_TUGAS YANG DIMINTA_
1. Tuliskan ulang tanpa perubahan bagian teks tentang aliran Qadariyah yang dibuka dengan kata-kata berisi "1.      Asal-usul Aliran" dan ditutup dengan "ditentukan terlebih dahulu.".
2. Tentukan apakah tiap pernyataan berikut sesuai dengan teks tentang aliran Qadariyah. Jawab ya atau tidak, lalu kutip kata-kata teks yang menjadi penentunya. (a) Ma'bad pernah berguru pada Hasan Al-Basri. (b) Para pengikut paham ini menamai diri mereka kaum Qadariyah. (c) Kata qadara berarti memutuskan dan memiliki kekuatan atau kemampuan.

─── KUTIPAN UNTUK DIBACA ───

Dalam surat Al-Anfal ayat 117, dijelaskan:
ومارميت اذرميت ولكن الله
“Bukanlah engkau yang melempar ketika engkau melempar(musuh), tetapi Allah lah yang melempar (mereka).”
Dalam surat Al-Insan ayat 30, dinyatakan:
وماتشاءون الا أن يشاءالله ان الله كان عليما حكيما
“Bukanlah kaum yang menghendaki, tetapi Allah yang menghendaki.”
 Dalam surat Al-Hadid ayat 22:
ما أصا ب منمصيبةفى الأرض ولافى انفسكم الا فى كتب من قبل أن نبرأها ان ذلك علىى الله يسير
“Tiada suatu bencana pun yang menimpa di bumi dan (tidak pula) pada dirimu sendiri melainkan telah tertulis dalam kitab (Lauhul Mahfudz) sebelum kami menciptakannya. Sesungguhnya yang demikian itu adalah mudah bagi Allah.”
B.     Aliran qadariyah
 Qadariyah berasal dari kata qadara yang berarti memutuskan dan memiliki kekuatan atau kemampuan. Sedangkan dalam aliran ilmu kalam, qadariyah adalah nama yang dipakai untuk suatu aliran yang memberikan penekanan terhadap kebebasan dan kekuatan manusia dalam menghasilkan perbuatannya. Aliran ini berpendapat bahwa tiap-tiap orang adalah pencipta bagi segala perbuatannya, ia dapat bebuat sesuatu atau meninggalkannya atas kehendaknya sendiri. Dalam hal ini, Harun Nasution menegaskan bahwa kaum qadariyah berasal dari pengertian bahwa manusia memiliki qudrah atau kekuatan untuk melaksanakan kehendaknya, dan bukan dari pengertian bahwa manusia terpaksa tunduk pada qadar Tuhan.[7]
Menurut Ahmad Amin, sebutan Qadariyah diberikan  kepada pengikut para paham qadar oleh lawan mereka dengan merujuk hadits yang menimbulkan kesan negatif bagi nama Qadariyah.[8] Hadits tersebut berbunyi:
الْقَدَرِيّةُ مَجُوْسُ هَذِهِ الْاُمَّةِ
Kaum Qadariyah adalah majusinya umat ini.[9]
Para pengikut paham ini sebenarnya tidak suka disebut kaum Qadariyah. Mereka menamai dirinya kaum Ahli Adil wat Tauhid.
1.      Asal-usul Aliran Qadariyah  
Aliran ini pertama kali dilontarkan oleh Ma’bad al-jauhani, disebarluaskan oleh Ghailan al-Dimasyqi. Ma’bad adalah seorang tabi’in yang dapat dipercaya dan pernah berguru pada Hasan Al-Basri. Adapun Ghilan adalah seorang orator berasal dari Damaskus dan ayahnya menjadi maula Utsman bin Affan. Menurut Ghailan[10] manusia berkuasa atas perbuatan-perbuatannya, dan manusia sendiri yang berkehendak dan kemudian melakukan tindakan dengan kekuasaannya di dalam kebaikan.  Semua perbuatan baik atau buruk atas kemauan bebas dan kemampuan dari manusia itu sendiri. Faham aliran qadariyah meletakkan manusia pada posisi merdeka dalam menentukan tingkah laku serta kehendaknya dan nasib manusia telah ditentukan terlebih dahulu.

─── DATA YANG DIBERIKAN ───

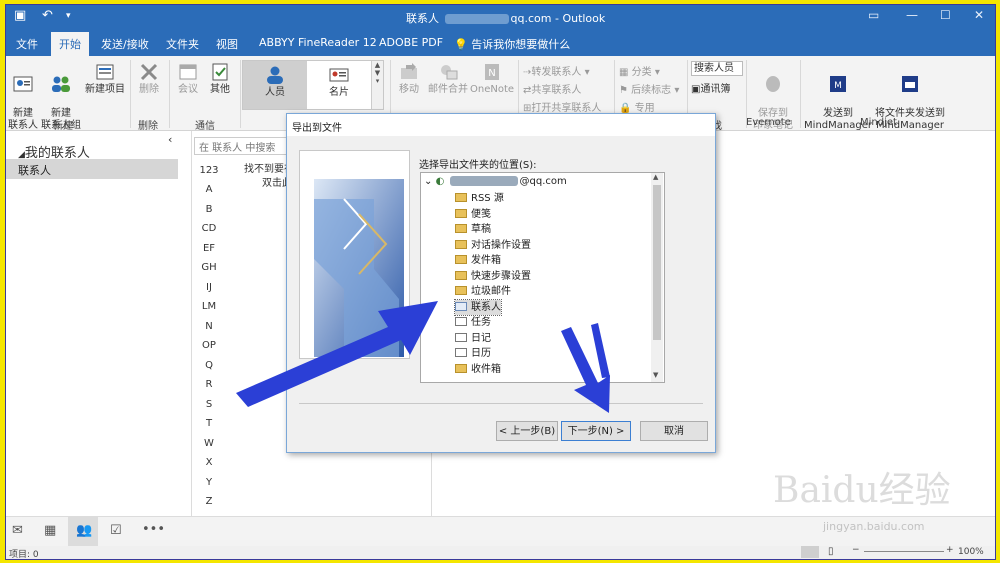 The image size is (1000, 563). Describe the element at coordinates (586, 368) in the screenshot. I see `arrow-to-next-button` at that location.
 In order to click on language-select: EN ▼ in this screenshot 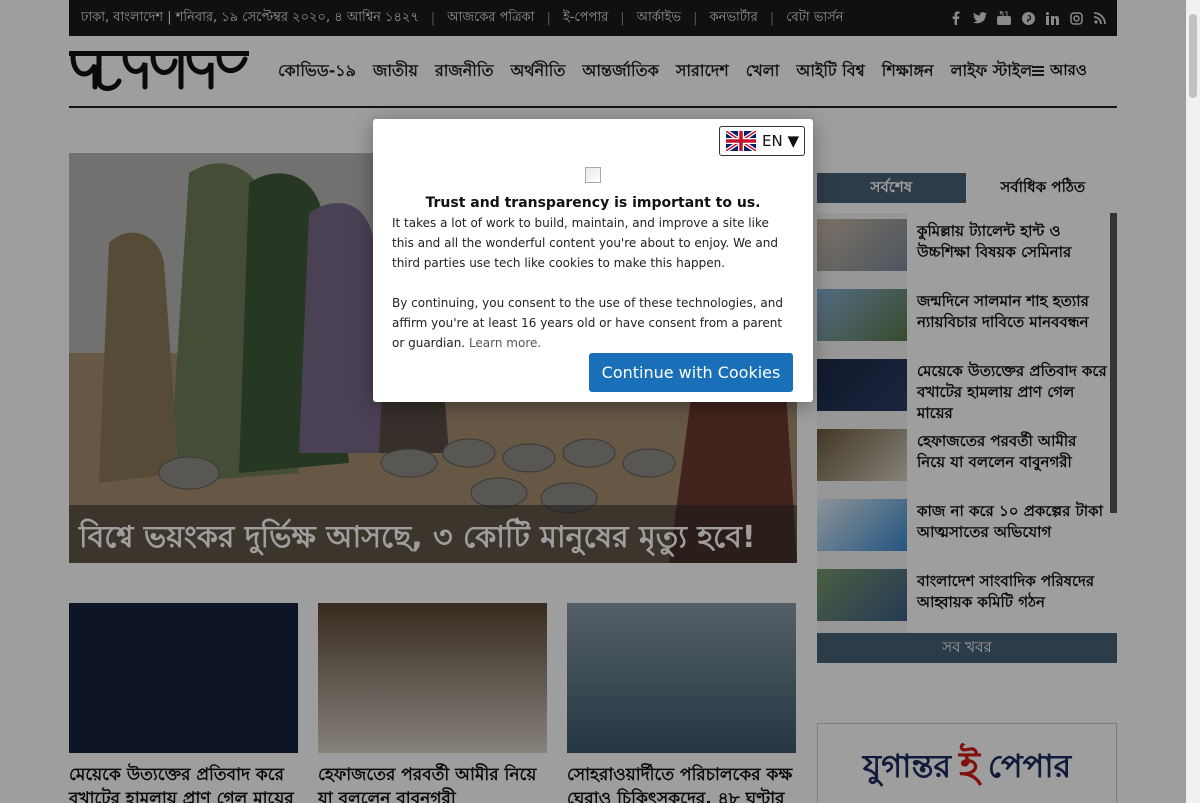, I will do `click(762, 141)`.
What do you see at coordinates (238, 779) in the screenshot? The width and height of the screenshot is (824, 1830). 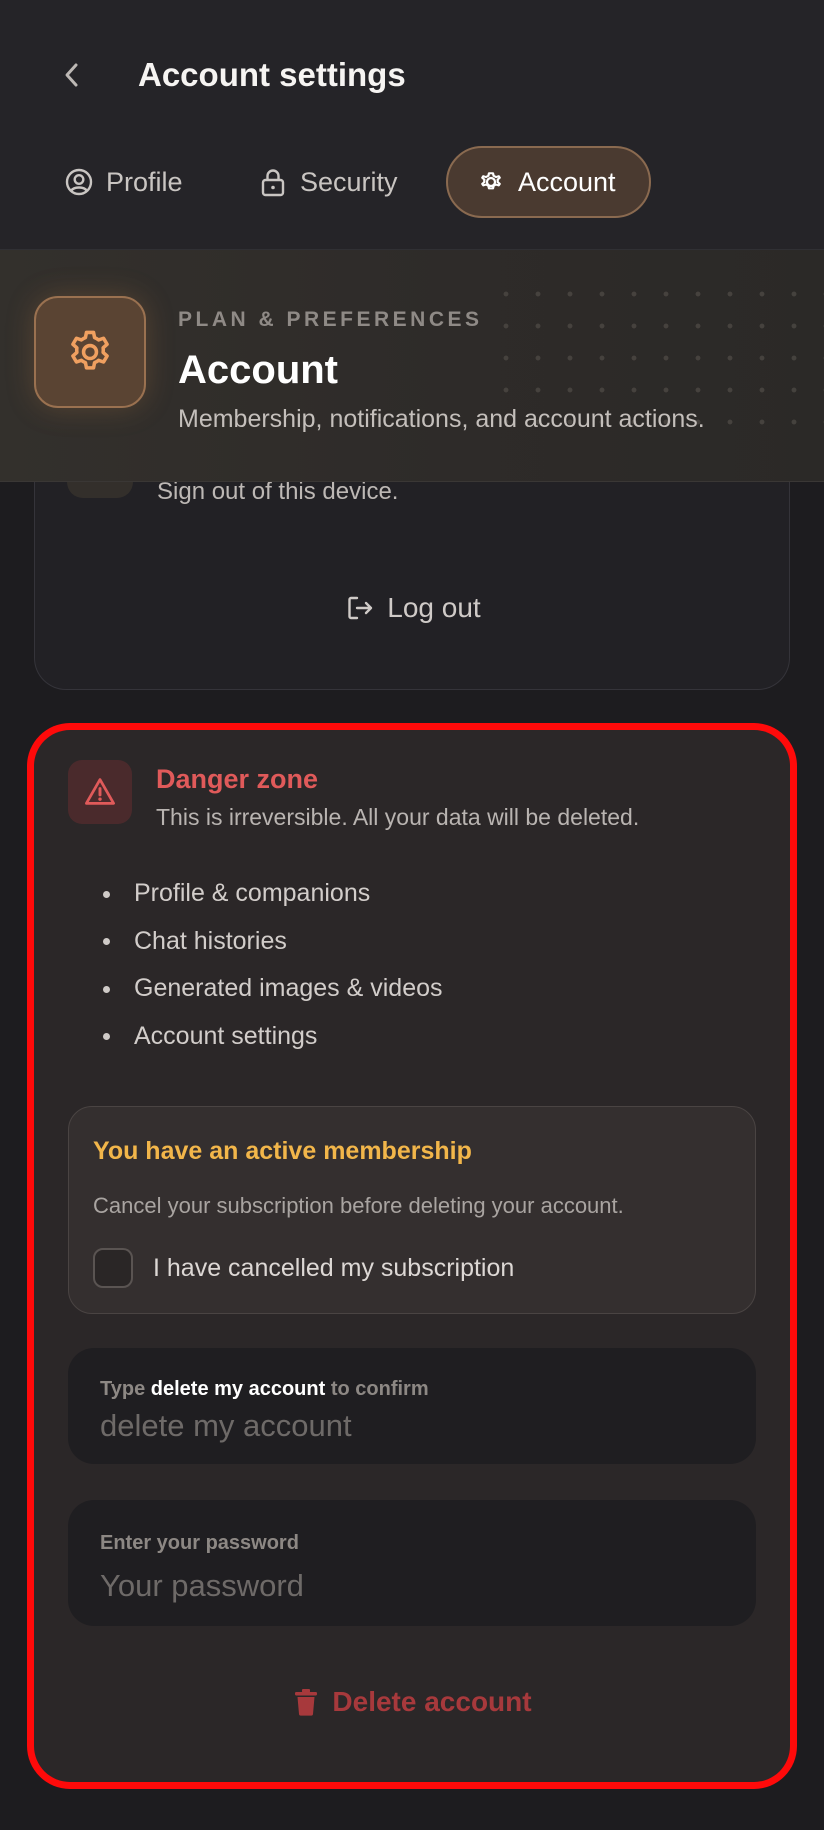 I see `danger-zone-title: Danger zone` at bounding box center [238, 779].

───

_JAWABAN TERTULIS_
1.
1.      Asal-usul Aliran Qadariyah  
Aliran ini pertama kali dilontarkan oleh Ma’bad al-jauhani, disebarluaskan oleh Ghailan al-Dimasyqi. Ma’bad adalah seorang tabi’in yang dapat dipercaya dan pernah berguru pada Hasan Al-Basri. Adapun Ghilan adalah seorang orator berasal dari Damaskus dan ayahnya menjadi maula Utsman bin Affan. Menurut Ghailan[10] manusia berkuasa atas perbuatan-perbuatannya, dan manusia sendiri yang berkehendak dan kemudian melakukan tindakan dengan kekuasaannya di dalam kebaikan.  Semua perbuatan baik atau buruk atas kemauan bebas dan kemampuan dari manusia itu sendiri. Faham aliran qadariyah meletakkan manusia pada posisi merdeka dalam menentukan tingkah laku serta kehendaknya dan nasib manusia telah ditentukan terlebih dahulu.

2.
(a) Ya: "Ma’bad adalah seorang tabi’in yang dapat dipercaya dan pernah berguru pada Hasan Al-Basri."
(b) Tidak: "Para pengikut paham ini sebenarnya tidak suka disebut kaum Qadariyah. Mereka menamai dirinya kaum Ahli Adil wat Tauhid."
(c) Ya: "Qadariyah berasal dari kata qadara yang berarti memutuskan dan memiliki kekuatan atau kemampuan."